Psychiaclic est en ligne depuis le 6 octobre 2021. Les premiers retours sont positifs et confirment qu’un tel site répond à un fort besoin. Son évaluation sera faite par la F2RSM Psy, sur les indicateurs initiaux de PEP48 : pertinence de l'adressage, qualité du courrier et surtout raccourcissement du délai entre la demande du médecin généraliste et le premier rendez-vous au CMP.
Nous voulons aller plus loin. D’abord, en mettant en ligne un annuaire national de toutes les structures de soin en santé mentale. Ensuite, en faisant connaître largement Psychiaclic, via les URPS notamment. Nous étudions aussi d‘autres pistes, qui ont émergé récemment lorsque notre projet a commencé à faire parler de lui. Des médecins généralistes nous ont déjà fait part de leurs remarques et suggestions. Nous réfléchissons ensemble à la manière dont Psychiaclic peut encore mieux répondre à leurs besoins.

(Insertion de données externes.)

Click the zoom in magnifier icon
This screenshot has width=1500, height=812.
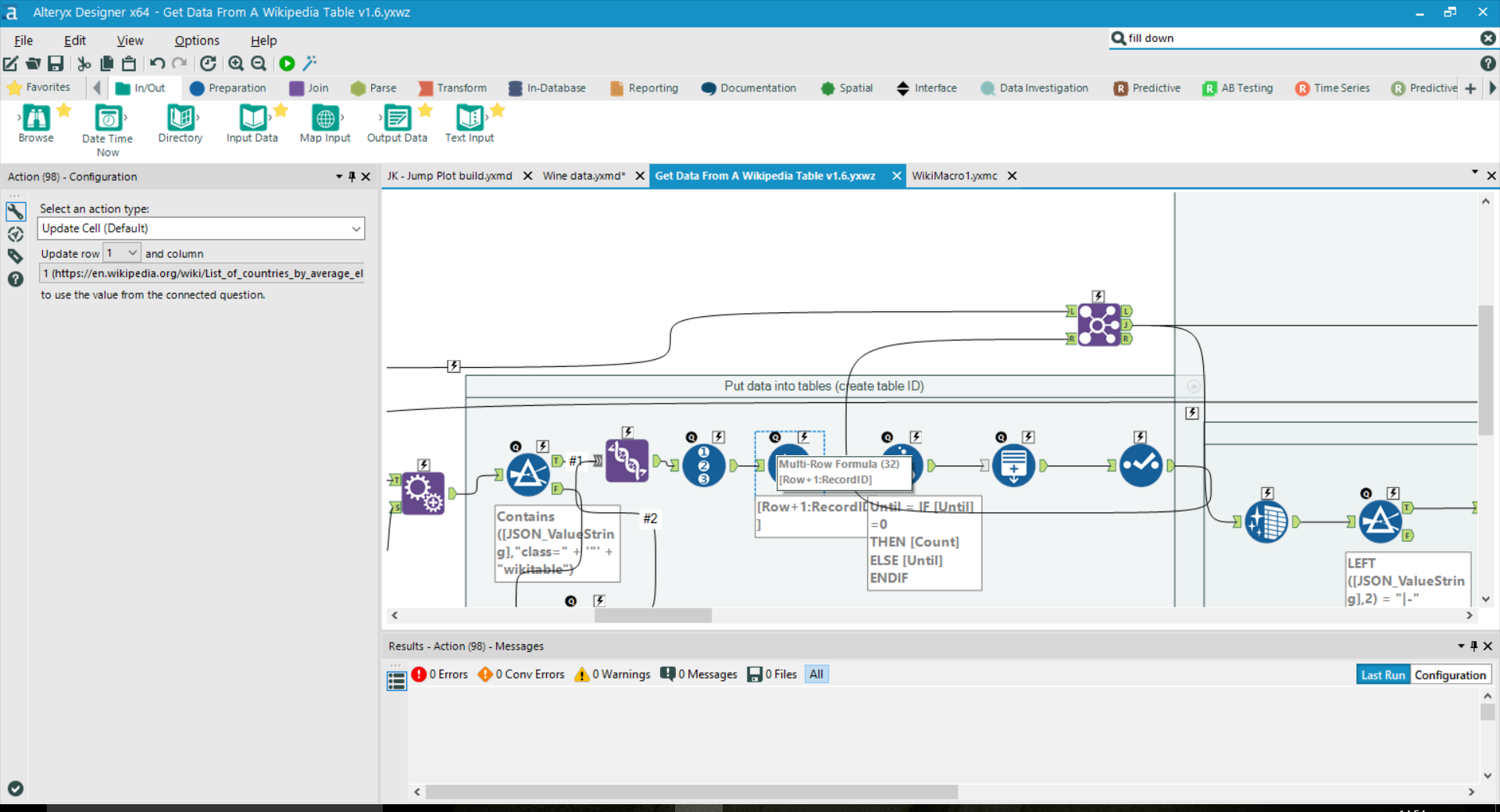click(x=236, y=64)

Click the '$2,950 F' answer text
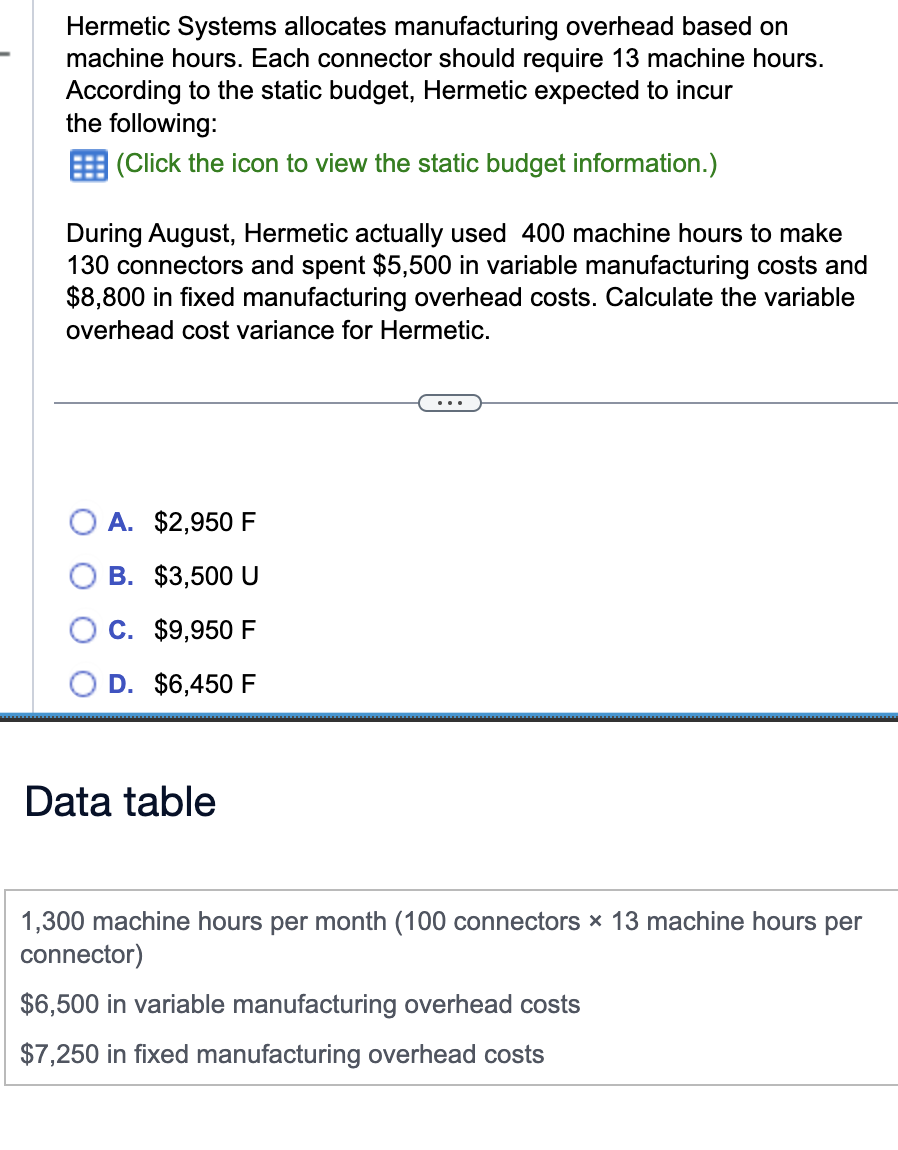(x=205, y=522)
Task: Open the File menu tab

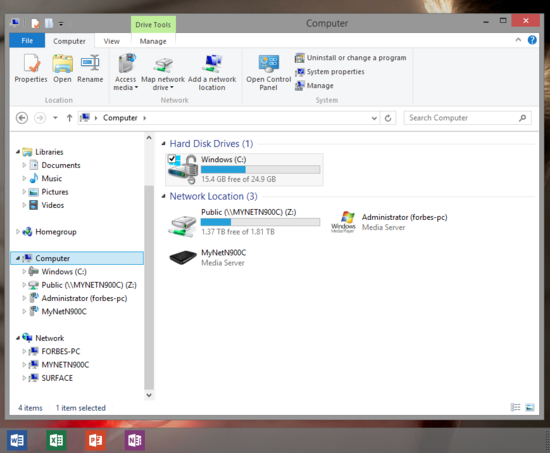Action: point(27,41)
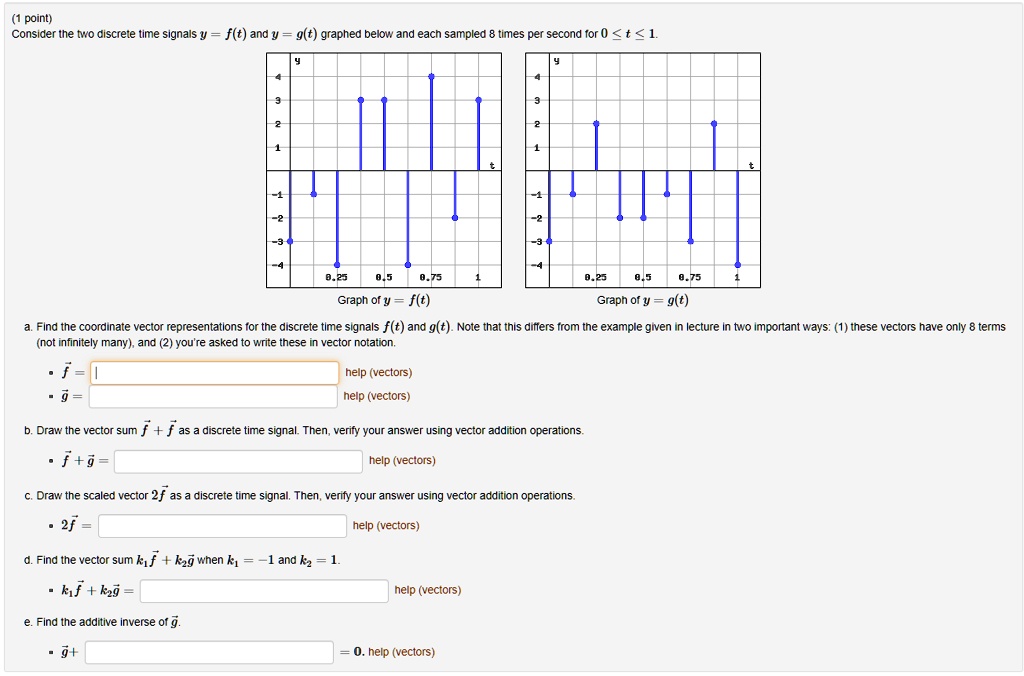Click the g⃗ answer input field
The width and height of the screenshot is (1024, 676).
pos(215,396)
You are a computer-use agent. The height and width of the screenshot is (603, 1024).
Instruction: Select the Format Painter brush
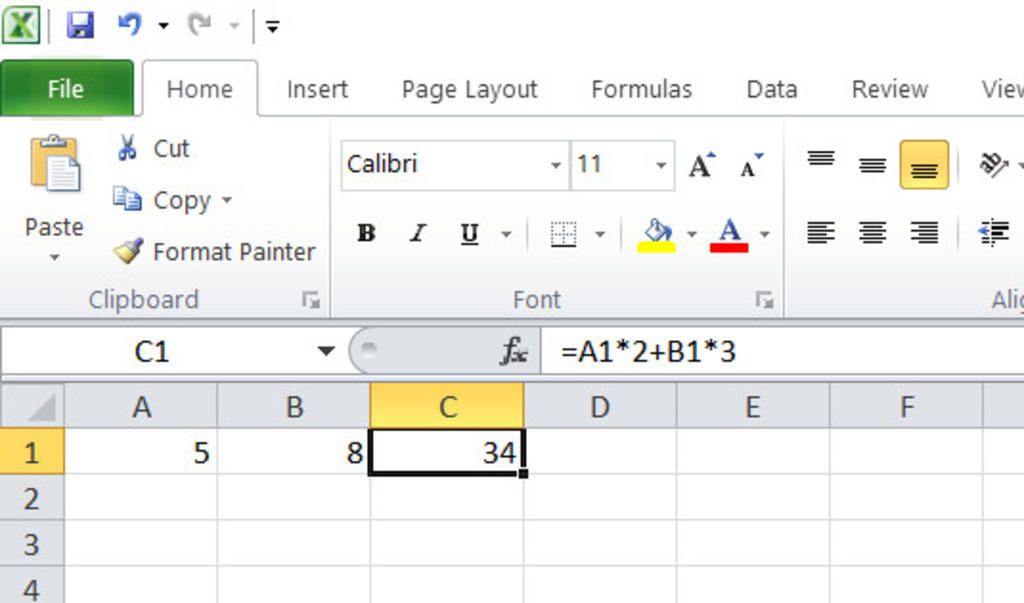tap(128, 251)
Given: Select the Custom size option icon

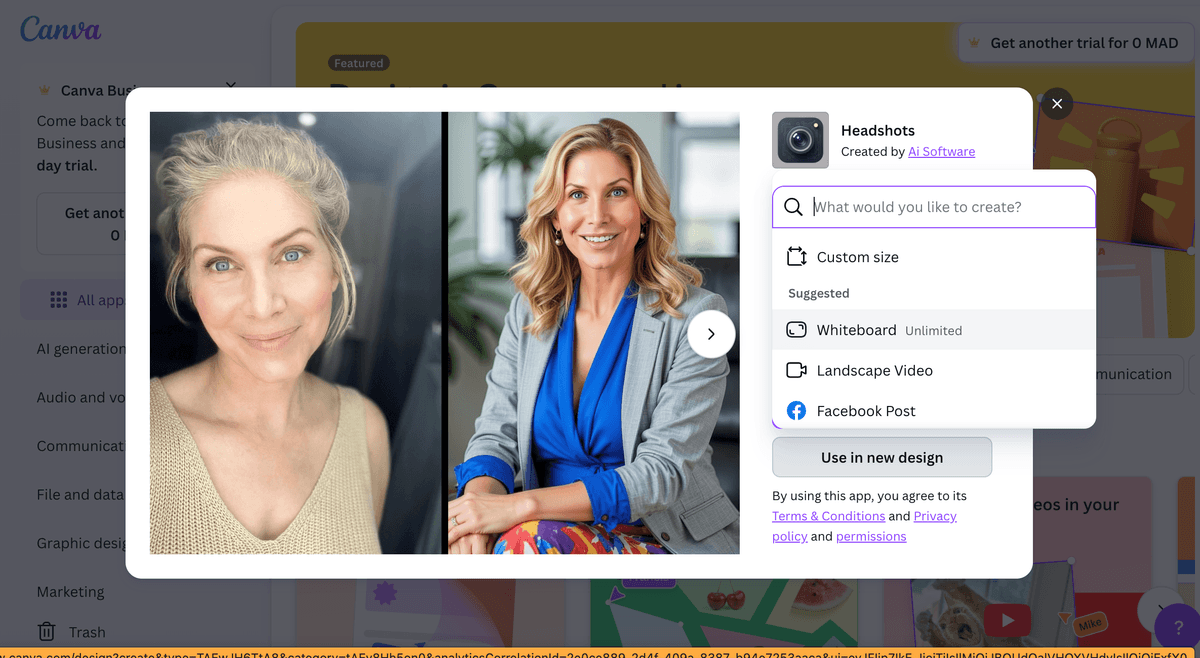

Enfin, nous sommes en contact avec des créateurs de sites similaires tels que psychotropes.fr – conçu par des médecins généralistes – ou encore PsychoPharma.fr [à découvrir ici] qui a vocation à faciliter le maniement des psychotropes. Nous pourrions mutualiser nos approches. Pour ma part, je serais ravie de voir évoluer Psychiaclic dans cette direction.
Notes :
1– Souaiby L, Gaillard R, Krebs MO. Duration of untreated psychosis: A state-of-the-art review and critical analysis. Encephale. 2016 Aug ; 42(4):361-6.
2– Rapport Ipsos, La santé mentale des jeunes vDEF3.pdf [cité 11 juin 2019]. Disponible sur: www.fondationpierredeniker.org.
3– Cléron B. Conception d’un outil internet à l’usage des médecins généralistes pour la gestion des problèmes ophtalmologiques aigus: Ophtalmoclic.fr.:96.
4- Piloté par le Pr Pierre Thomas, PEP48 est un projet ayant reçu le soutien financier de la DGPS dans le cadre d’un FIOP (fonds d’innovation organisationnelle en psychiatrie).
PEP48 rassemble le CHU de Lille (département de médecine générale et pôle de psychiatrie), le GHT de psychiatrie Nord-Pas-de-Calais et la Sauvegarde du Nord.
5- La F2RSM Psy rassemble tous les établissements privés et publics qui dans cette région s’investissent dans la santé mentale.
Psychiaclic a été financé par la Fondation de France, dans le cadre de son programme «Maladies psychiques : accès aux soins et vie sociale».